┌─ SOURCE

For decades, Björk has bridged the gap between the accessible and the experimental. Her musical career began when she was only twelve with the release of “Björk,” but did not fully manifest until 1993’s “Debut.” Since then, Björk has skittered across the surface of electronic and experimental music without losing her affinity for nature and organic instrumentation. The focus of each album, from the strings and beats of “Homogenic” to the vocal manipulation and technique of “Medulla,” are well-directed and never derivative. As a result, the sonic richness of her discography is unparalleled. Björk albums are as unique as they come.
It would be easy to relegate Björk to the category of critically lauded, not necessarily popular artists, yet she defies this by centering her works around common themes of love. The high instrumental standards and appropriate subject matter for the genre make Björk something of a music critic’s pop musician. She sings of the common pop tropes—new love, sex, heartbreak—but approaches music with a keen artistic sensibility.
Subsequently, it comes as no surprise that Björk’s tenth release, “Utopia,” is a testament to her consistency and refinement. She has exchanged the dominant, industrial sounds of “Vulnicura” for a palette of flute and birdcalls, brought from her native country of Iceland and producer Alejandro Ghersi’s Venezuela. Ghersi, known better as Arca, has collaborated with Björk for a few years now. His production styles that characterized the body of “Vulnicura” and continue to shine on “Utopia.”
While Arca and Björk consistently produce extraordinary works of music, their styles are usually demanding on a listener. No one sits down and listens to Arca to relax. Björk, too, rarely makes music for lounging. Each of her albums demands that the listener dig deep and open themselves up to the emotional journey that is about to be undertaken. “Utopia” is one of Björk’s largest albums, clocking in at seventy-one minutes, which amplifies the task at hand.

└─
┌─ ENTRIES SHOWN

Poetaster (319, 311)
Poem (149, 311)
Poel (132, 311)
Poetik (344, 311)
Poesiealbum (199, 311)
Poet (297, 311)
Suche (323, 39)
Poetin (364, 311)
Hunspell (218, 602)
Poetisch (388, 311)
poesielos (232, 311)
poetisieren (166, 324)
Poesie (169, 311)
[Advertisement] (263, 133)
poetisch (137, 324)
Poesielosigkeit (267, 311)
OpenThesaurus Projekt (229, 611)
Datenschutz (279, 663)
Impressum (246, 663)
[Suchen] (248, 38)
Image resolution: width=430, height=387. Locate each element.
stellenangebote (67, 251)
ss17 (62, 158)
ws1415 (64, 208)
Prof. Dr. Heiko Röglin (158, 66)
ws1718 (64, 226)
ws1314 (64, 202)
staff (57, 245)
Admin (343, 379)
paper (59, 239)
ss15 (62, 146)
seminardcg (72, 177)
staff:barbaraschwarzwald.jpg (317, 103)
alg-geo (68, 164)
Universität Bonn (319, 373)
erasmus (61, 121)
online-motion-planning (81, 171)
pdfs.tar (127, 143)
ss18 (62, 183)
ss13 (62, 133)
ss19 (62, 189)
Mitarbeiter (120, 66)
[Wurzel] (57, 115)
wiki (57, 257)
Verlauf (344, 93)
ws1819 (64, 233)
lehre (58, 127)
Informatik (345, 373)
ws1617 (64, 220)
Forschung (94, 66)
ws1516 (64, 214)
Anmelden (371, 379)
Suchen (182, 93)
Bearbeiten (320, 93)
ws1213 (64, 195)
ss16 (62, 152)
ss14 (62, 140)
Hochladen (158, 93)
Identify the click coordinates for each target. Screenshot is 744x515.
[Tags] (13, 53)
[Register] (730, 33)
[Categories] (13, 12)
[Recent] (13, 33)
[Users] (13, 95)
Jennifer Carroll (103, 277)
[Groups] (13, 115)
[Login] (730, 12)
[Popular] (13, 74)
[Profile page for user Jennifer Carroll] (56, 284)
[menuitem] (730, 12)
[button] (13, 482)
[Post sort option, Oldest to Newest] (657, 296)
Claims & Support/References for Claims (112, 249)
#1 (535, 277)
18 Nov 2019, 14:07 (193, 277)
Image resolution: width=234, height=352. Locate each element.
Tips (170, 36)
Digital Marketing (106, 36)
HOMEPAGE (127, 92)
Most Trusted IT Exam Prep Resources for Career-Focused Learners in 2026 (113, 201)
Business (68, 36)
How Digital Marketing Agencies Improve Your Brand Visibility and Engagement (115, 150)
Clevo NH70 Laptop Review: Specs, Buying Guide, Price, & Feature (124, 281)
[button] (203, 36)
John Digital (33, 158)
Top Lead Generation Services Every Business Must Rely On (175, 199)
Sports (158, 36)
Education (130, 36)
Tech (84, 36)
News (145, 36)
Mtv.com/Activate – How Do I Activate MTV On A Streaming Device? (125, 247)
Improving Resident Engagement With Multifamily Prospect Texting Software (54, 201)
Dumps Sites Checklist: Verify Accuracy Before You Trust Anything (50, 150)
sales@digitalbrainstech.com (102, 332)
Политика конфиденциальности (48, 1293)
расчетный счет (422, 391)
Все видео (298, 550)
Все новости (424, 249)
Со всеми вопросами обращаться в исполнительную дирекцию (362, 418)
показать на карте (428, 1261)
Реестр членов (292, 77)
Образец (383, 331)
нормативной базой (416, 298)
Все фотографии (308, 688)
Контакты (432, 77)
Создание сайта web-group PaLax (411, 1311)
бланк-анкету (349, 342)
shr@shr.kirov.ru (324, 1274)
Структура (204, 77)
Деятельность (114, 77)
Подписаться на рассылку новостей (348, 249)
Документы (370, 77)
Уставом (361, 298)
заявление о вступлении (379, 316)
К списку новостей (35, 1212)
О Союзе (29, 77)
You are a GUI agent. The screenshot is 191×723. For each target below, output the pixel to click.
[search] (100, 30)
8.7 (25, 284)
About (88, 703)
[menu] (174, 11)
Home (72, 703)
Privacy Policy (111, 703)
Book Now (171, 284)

└─

» **TASK SET**:
A – Answer these using the piece on Björk:
(i) How old was Björk when her musical career began?
(ii) What did Björk trade the dominant, industrial sounds of "Vulnicura" for on "Utopia"?
(iii) How long is "Utopia"?
B – Carry on the piece on Björk from where it stops.

» **RESPONSES IN ORDER**:
A –
(i) Twelve.
(ii) A palette of flute and birdcalls.
(iii) Seventy-one minutes.

B –
“Utopia” opens with “Arisen My Senses,” which builds to life with the snaps and chirps of animals, before blossoming with harp and synth. For those familiar with Arca’s production style, it’s a classic arrangement. His marks on the song, which are jagged and jittering, are offset by Björk’s penchant for nature and beauty. Much of Björk’s late discography, “Utopia” being no exception, lacks melodies. For those that may be missing them, “Arisen My Senses” provides a framework of chords to follow.
The following track, “Blissing Me,” is a textbook Björk love song which gets to the thematic heart of “Utopia.” Her previous album, “Vulnicura,” focused on the trauma of heartbreak and the healing process that follows. “Utopia” serves as a direct parallel, skipping forth, bright-eyed, into romance and the joys of love. “Blissing Me” is painfully tender, but does not shy away from its vulnerability of feeling: “Is this excess texting a blessing? / Two music nerds obsessing” and the simple question, “Did I just fall in love with love?”
“Utopia,” however, is not only composed of light fare. After “Blissing Me” comes “The Gate,” the eponymous track and “Body Memory.” Each of these present topics of more weight. “The Gate” picks up the narrative of “Vulnicura” most directly: “My healed chest wound / Transformed into a gate.” There is reserve in “The Gate,” embodied in the wavering of Björk’s voice and the start-stop bursts of synth that punctuate the track. Love is not all bliss and warmth.
“Body Memory” acts as another direct response to “Vulnicura,” namely the track “Black Lake.” It’s nearly a perfect mirror image, running around ten minutes and being driven by verse. Across the six verses, Björk leads a choir of disembodied voices that echo her plaintive cries. “Body Memory” is also one of Björk’s most explicit tracks, which is noteworthy for an artist who has sung about ejaculation on more than one album (“All Neon Like” from “Homogenic” and “Cocoon” from “Vespertine,” for example). Her sexual references have never been so clear: “Oral, anal entrances / Enjoy the satisfaction / If the other is growing.”
The album draws further inwards as it reaches its middle. At first, Björk takes a keen interest in the social elements of love on “Features Creatures” and “Courtship.” Finding a compatible partner for love is resource-intensive, and Björk wishes that she could “[assemble] a man” and “[google] love.” New romance is burdensome. The return to the dating world reminds Björk of the casual cruelty we inflict on others: “The paralyzing juice of rejection / His veins full of lead.”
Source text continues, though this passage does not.